Teaching someone endoscopy is EXPENSIVE in lost procedure time and potential complications:
The time and financial impact of training fellows in endoscopy. CORI Research Project. Clinical Outcomes Research Initiative. - PubMed - NCBI
RESULTS:
Teaching fellows endoscopy added 2-5 min for EGD, with or without biopsy, and 3-16 min for colonoscopy, with or without biopsy. Calculating the number of procedures/h of endoscopy, the reimbursement loss resulting from using fellows-in-training in a university setting would be half a procedure/h. In Veterans Administration hospitals, training of fellows would lose a full procedure/h. In a model of 1000 procedures each of EGD, EGD with biopsy, colonoscopy, and colonoscopy with biopsy, the reimbursement difference between private practice physicians or academic attending physicians and procedures involving fellows-in-training would be $500,000 to $1,000,000/yr.
CONCLUSIONS:
Fellow involvement prolonged procedure time by 10-37%. Thus, per-hour reimbursement is reduced at teaching institutions, causing financial strain related to these time commitments.

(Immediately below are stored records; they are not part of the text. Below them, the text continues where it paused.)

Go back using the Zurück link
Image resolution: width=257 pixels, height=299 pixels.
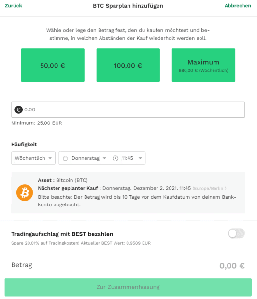click(x=14, y=6)
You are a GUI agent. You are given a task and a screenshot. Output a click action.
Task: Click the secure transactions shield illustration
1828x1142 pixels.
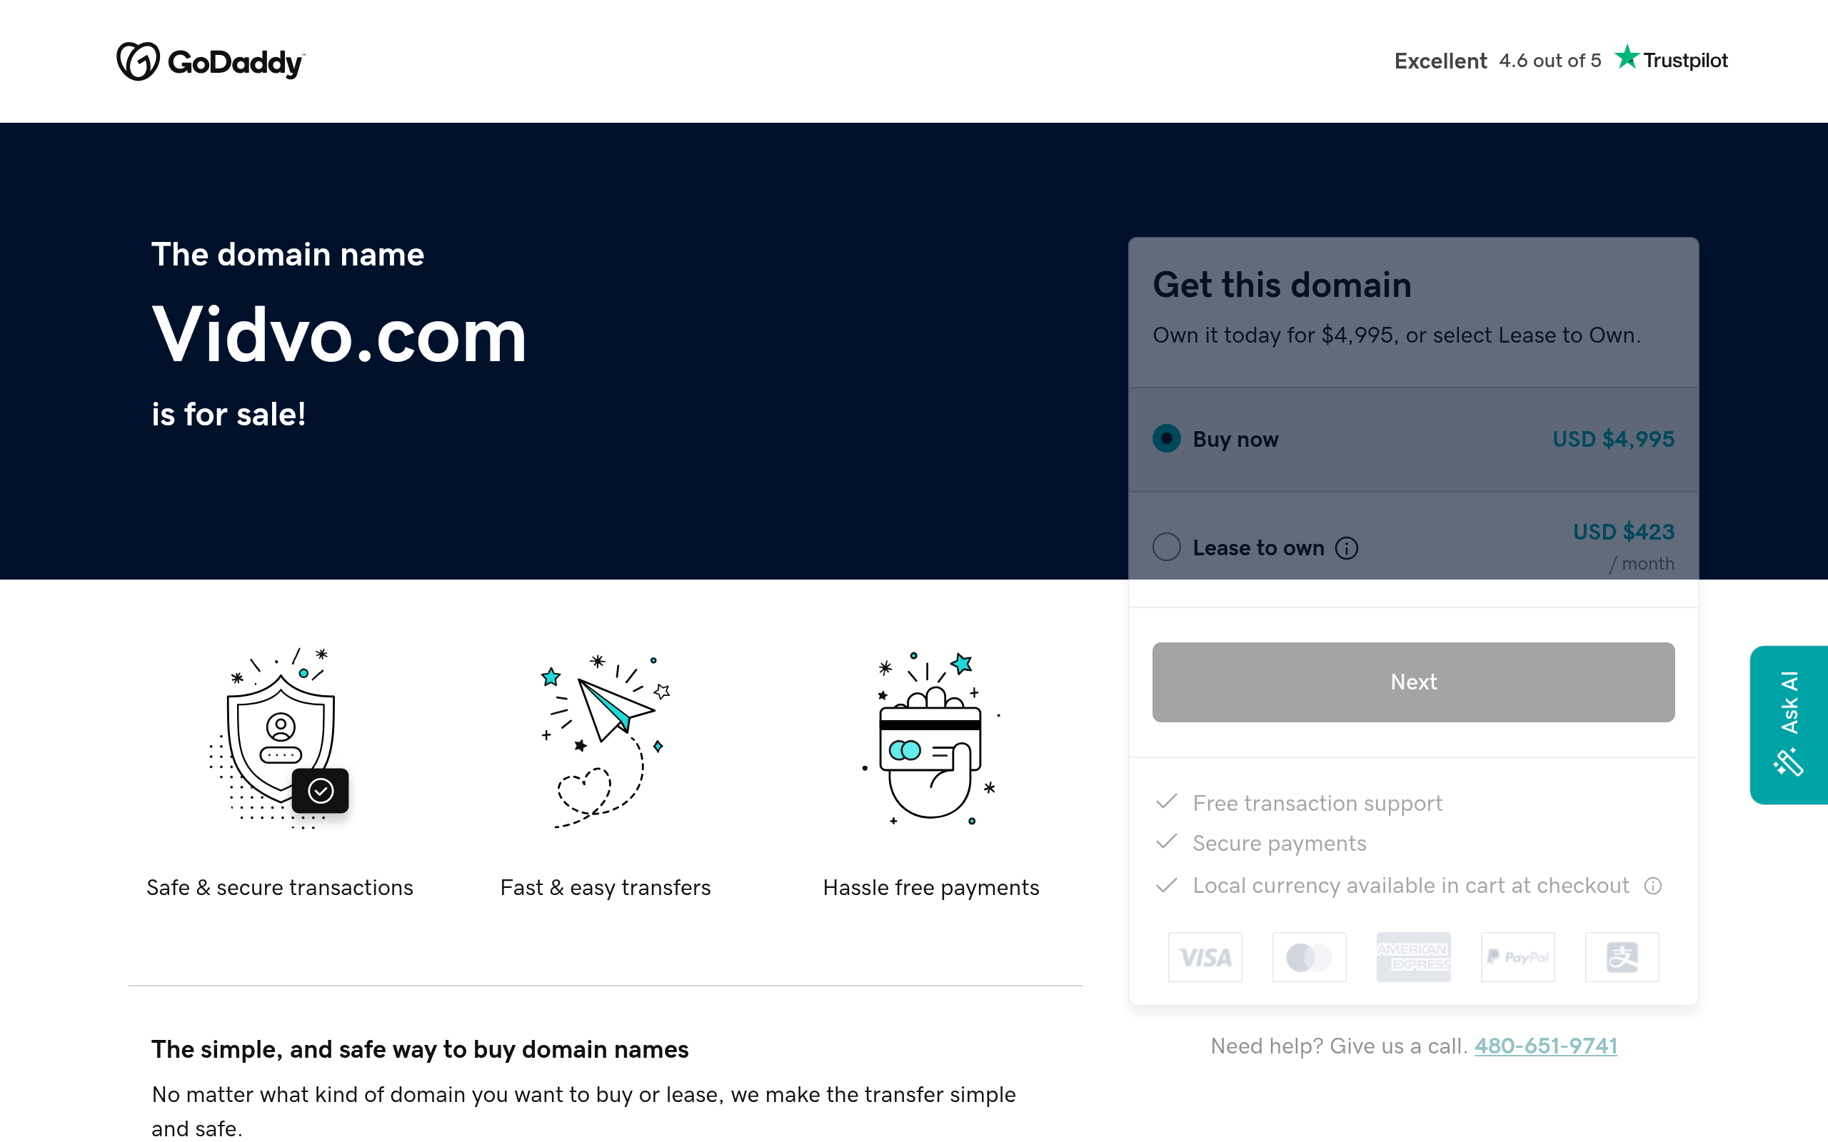280,739
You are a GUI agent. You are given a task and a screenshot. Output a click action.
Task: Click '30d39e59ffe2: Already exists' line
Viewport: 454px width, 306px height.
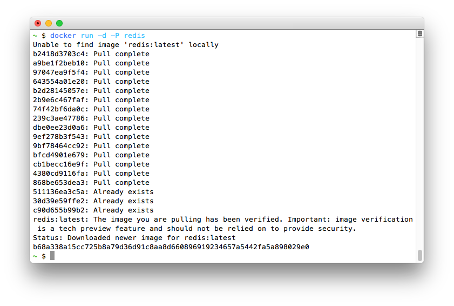93,201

Who is going to teach these "endoscopy techs" to do these procedures? You could teach an auto mechanic how to do an appendectomy if you really wanted to, but whats the point? You could teach a tattoo artist how to do a great heart cath I'm sure, but why would you?
It also is not just the act of getting the colonoscopy done and checking a box, it is performing a high quality exam with a provider with a high adenoma detection rate.
Anyway, it is a silly argument, and disappointing to see another physician not see the value a colleague provides to their patients. There are general surgeons out there doing a day or two of endoscopy a month, and family practice doctors doing so as well. I bet when you go get your first colonoscopy you go find a skilled high volume endoscopist to examine your colon.